• **PROVIDED MATERIAL**
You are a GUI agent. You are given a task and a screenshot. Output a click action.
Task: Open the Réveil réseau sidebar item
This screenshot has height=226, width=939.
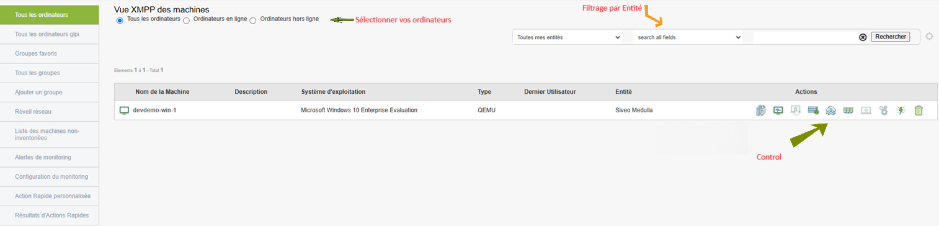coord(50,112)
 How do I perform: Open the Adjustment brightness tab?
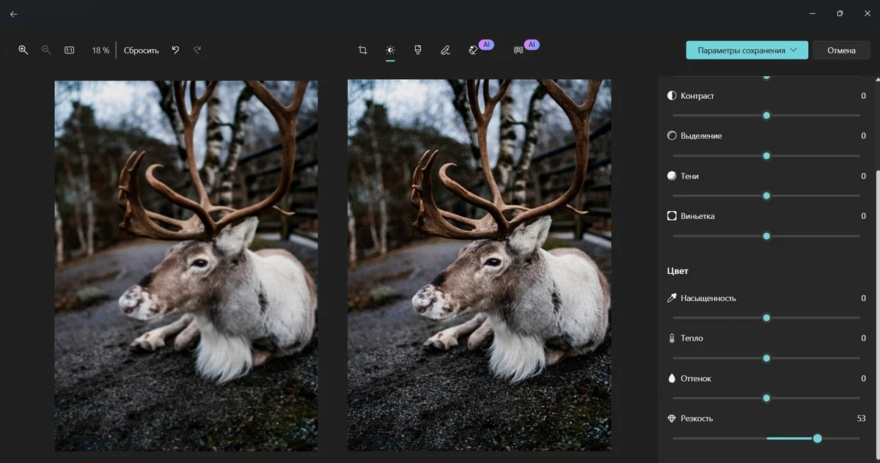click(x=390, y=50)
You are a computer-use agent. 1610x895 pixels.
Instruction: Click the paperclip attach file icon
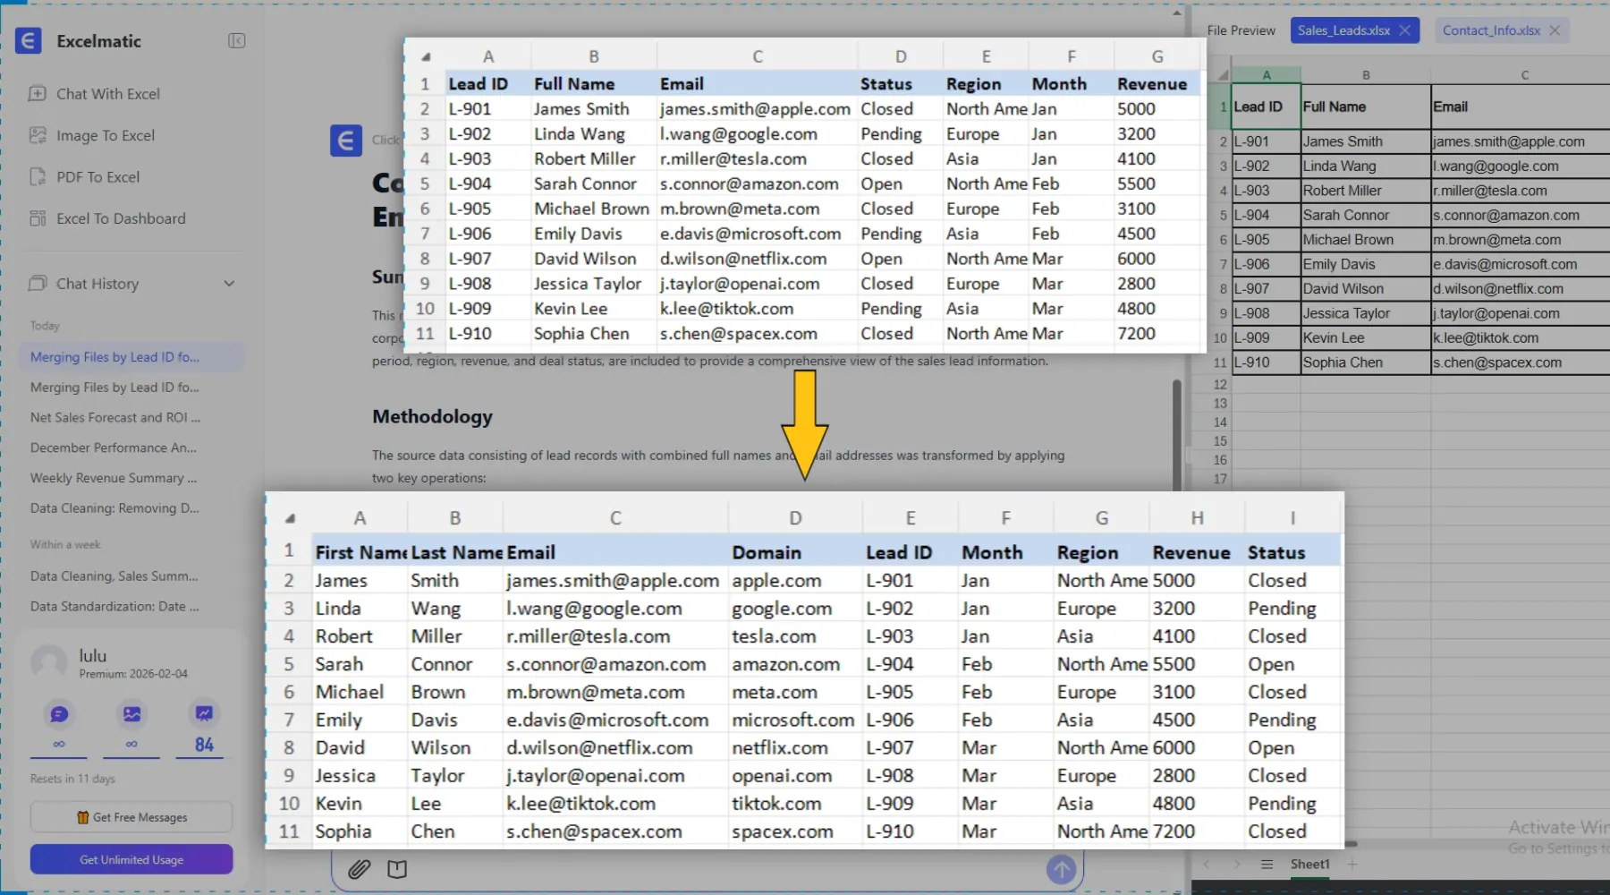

• **WORK TASK**
Would you show every line in the data above that contains the string "agent"?

• **FINISHED TASK**
You are a GUI agent. You are given a task and a screenshot. Output a click action.
You are a computer-use agent. 1610x895 pixels.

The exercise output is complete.